Efek Sering Dimarahi Orang Tua Saat Kecil bagi Kepribadian Dewasa
Uptodai.com - Banyak orang tidak menyadari bahwa efek sering dimarahi orang tua saat kecil dapat membekas hingga usia dewasa dan membentuk kepribadian yang kelam. Sebuah penelitian terbaru mengungkapkan adanya kaitan erat antara pola asuh keras masa kecil dengan munculnya sifat “Dark Tetrad” pada diri seseorang. Karakteristik psikologis negatif ini meliputi narsisme, Machiavellianisme, psikopati, hingga sadisme. Para peneliti menemukan bahwa luka emosional masa lalu tidak hilang begitu saja, melainkan bermutasi menjadi mekanisme pertahanan diri yang toksik.
Studi yang dipublikasikan dalam jurnal Personality and Individual Differences ini dipimpin oleh David Pineda dari Miguel Hernández University of Elche, Spanyol. Penelitian ini melibatkan 370 partisipan dewasa dengan rentang usia 18 hingga 80 tahun. Melalui pengisian kuesioner mendalam, para peneliti mengevaluasi memori masa kecil responden terkait metode disiplin yang mereka terima. Hasilnya menunjukkan korelasi kuat antara tingkat kekerasan verbal maupun fisik dari orang tua dengan skor kepribadian gelap yang tinggi.
Dampak Agresi Verbal Versus Kekerasan Fisik
Bentuk agresi psikologis seperti sering dibentak, dimaki, atau dipermalukan terbukti menjadi pemicu kuat munculnya sifat psikopati dan sadisme saat dewasa. Sementara itu, kekerasan fisik yang lebih berat seperti pukulan atau serangan fisik berkorelasi dengan peningkatan sifat narsisme dan Machiavellianisme. Anak-anak yang tumbuh dalam lingkungan penuh ancaman verbal cenderung kehilangan empati dan menikmati penderitaan orang lain sebagai bentuk pelampiasan. Di sisi lain, kekerasan fisik memaksa mereka menjadi manipulatif demi melindungi diri dari bahaya.
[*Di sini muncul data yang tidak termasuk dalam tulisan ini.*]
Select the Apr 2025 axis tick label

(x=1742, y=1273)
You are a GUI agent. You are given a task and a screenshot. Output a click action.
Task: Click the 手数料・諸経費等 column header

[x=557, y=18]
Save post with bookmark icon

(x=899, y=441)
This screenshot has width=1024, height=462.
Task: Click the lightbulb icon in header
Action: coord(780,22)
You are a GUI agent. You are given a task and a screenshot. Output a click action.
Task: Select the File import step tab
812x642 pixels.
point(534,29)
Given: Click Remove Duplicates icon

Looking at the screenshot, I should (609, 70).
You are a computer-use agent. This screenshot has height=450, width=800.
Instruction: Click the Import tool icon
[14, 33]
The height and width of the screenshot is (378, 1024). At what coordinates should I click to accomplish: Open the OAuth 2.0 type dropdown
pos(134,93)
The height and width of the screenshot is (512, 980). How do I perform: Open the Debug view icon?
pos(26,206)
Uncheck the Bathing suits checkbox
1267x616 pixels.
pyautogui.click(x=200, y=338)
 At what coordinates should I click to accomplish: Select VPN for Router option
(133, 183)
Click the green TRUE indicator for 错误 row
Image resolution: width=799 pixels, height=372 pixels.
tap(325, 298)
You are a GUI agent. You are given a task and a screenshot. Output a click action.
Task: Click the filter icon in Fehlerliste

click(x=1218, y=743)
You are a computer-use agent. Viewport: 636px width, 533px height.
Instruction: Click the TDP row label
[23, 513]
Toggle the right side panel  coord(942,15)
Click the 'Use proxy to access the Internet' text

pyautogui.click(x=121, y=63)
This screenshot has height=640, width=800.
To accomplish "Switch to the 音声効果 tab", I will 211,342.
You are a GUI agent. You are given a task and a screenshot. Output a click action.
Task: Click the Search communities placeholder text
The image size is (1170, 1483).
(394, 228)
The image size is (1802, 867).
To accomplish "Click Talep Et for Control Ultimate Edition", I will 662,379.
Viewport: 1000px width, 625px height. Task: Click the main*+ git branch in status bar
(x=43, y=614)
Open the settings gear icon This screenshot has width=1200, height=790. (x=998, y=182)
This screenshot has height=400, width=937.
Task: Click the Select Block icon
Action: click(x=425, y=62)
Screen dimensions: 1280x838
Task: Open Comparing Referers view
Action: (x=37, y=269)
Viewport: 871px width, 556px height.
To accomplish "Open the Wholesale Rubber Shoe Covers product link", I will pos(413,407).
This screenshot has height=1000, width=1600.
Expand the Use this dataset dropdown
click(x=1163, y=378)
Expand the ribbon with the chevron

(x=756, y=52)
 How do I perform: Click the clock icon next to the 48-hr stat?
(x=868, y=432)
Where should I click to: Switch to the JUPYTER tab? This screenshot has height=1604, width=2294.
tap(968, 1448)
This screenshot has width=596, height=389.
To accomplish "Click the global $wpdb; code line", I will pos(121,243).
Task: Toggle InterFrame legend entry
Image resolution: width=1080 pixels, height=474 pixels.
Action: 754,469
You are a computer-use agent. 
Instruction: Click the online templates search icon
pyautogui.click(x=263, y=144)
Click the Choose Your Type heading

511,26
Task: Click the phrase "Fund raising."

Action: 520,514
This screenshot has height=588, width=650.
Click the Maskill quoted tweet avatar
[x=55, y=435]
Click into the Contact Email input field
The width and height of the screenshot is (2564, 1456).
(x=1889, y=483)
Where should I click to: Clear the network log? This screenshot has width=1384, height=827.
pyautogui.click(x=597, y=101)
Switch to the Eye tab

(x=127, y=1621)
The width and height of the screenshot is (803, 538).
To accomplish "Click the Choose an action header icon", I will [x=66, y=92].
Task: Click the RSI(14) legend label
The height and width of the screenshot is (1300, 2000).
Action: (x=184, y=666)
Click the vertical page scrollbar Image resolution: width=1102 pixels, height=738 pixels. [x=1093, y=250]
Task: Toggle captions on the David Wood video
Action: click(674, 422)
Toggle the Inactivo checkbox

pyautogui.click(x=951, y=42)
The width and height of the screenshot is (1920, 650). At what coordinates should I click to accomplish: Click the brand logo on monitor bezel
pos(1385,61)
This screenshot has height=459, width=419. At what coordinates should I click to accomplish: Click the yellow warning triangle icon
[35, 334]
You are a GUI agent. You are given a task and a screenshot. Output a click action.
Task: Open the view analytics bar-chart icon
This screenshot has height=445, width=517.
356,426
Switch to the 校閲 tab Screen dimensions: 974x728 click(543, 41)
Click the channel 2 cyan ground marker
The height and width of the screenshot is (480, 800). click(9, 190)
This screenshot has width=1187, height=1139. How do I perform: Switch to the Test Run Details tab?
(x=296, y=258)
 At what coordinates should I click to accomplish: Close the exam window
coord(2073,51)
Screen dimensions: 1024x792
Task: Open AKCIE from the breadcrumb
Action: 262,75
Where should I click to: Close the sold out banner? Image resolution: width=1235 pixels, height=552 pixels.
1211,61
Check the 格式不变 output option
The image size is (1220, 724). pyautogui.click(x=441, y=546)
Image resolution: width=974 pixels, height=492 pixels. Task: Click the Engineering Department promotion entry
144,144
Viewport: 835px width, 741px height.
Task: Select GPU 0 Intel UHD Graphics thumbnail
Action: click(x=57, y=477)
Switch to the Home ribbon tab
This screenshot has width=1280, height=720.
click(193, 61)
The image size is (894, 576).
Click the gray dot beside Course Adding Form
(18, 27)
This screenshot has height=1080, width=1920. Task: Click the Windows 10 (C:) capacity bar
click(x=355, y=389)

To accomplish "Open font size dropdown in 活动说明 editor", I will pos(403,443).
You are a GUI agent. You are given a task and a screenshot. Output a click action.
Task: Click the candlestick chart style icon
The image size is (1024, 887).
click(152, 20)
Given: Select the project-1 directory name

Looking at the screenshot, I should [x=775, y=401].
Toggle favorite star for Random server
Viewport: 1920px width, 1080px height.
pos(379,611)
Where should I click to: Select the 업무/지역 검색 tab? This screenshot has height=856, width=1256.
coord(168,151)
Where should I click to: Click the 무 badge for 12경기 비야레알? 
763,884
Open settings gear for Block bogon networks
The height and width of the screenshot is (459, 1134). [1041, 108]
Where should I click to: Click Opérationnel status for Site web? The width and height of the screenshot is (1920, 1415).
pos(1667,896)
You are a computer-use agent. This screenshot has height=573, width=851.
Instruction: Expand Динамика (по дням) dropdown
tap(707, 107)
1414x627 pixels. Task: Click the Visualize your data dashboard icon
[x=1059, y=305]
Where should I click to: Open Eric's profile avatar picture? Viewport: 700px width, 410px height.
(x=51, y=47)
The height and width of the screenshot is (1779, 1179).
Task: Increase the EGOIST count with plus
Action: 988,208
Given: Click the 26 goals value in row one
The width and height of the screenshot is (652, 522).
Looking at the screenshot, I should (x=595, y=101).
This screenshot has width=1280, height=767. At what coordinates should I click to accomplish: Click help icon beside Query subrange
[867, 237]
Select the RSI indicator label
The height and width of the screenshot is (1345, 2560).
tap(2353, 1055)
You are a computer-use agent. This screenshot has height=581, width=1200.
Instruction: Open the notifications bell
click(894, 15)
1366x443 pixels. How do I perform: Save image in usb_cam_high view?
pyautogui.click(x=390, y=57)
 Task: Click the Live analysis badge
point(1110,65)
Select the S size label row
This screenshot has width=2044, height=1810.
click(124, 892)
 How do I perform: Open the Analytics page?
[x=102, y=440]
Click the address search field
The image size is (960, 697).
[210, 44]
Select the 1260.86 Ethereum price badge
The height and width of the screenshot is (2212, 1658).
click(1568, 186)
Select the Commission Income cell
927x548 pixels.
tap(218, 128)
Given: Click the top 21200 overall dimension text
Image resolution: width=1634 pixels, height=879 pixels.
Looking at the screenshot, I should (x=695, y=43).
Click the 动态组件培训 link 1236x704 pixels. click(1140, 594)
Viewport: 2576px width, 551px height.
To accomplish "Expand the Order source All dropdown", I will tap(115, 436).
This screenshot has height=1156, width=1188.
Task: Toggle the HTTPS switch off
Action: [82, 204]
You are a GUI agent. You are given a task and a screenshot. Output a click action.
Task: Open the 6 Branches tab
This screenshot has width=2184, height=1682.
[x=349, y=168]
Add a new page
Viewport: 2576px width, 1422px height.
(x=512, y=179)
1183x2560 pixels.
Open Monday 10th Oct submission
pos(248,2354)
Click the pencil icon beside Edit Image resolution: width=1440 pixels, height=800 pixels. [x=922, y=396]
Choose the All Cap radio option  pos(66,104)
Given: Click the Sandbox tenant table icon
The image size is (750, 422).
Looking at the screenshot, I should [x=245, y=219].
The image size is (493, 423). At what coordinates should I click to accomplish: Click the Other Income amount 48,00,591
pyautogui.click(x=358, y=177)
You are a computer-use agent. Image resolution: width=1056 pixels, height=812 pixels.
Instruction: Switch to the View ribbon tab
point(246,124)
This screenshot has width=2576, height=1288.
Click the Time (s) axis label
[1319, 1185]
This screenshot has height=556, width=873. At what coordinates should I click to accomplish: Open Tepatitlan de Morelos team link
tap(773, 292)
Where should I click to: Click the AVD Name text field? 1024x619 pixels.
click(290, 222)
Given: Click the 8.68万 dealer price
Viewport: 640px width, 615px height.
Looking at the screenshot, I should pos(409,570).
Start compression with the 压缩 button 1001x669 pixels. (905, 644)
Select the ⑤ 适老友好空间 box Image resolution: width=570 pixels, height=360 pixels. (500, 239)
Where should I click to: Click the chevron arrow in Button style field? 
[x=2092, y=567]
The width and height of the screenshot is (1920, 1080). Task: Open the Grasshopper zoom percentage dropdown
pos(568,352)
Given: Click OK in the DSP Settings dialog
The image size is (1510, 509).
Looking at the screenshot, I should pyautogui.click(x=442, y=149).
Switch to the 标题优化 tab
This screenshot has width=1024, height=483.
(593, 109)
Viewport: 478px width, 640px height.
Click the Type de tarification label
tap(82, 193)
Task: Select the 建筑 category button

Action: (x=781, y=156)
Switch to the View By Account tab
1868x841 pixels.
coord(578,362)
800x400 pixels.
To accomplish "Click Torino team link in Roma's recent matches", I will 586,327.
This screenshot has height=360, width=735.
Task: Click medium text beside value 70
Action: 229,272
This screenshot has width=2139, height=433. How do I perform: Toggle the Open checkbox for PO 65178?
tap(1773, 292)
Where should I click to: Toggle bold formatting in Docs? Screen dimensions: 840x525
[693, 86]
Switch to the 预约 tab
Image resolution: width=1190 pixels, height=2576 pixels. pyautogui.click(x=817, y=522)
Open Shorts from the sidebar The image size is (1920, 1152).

Bagaimana Kepribadian Gelap Memengaruhi Kehidupan Dewasa
Dalam kehidupan sehari-hari, individu dengan kepribadian Dark Tetrad sering kali mengalami kesulitan dalam membangun hubungan interpersonal yang sehat. Mereka cenderung memanipulasi pasangan, rekan kerja, bahkan sahabat demi keuntungan pribadi tanpa rasa bersalah. Di dunia profesional, sifat Machiavellianisme dan narsisme mungkin membuat mereka terlihat kompetitif, namun sering kali merusak kerja sama tim. Pada akhirnya, trauma masa kecil yang tidak disembuhkan ini menciptakan siklus hubungan yang beracun di lingkungan sosial mereka.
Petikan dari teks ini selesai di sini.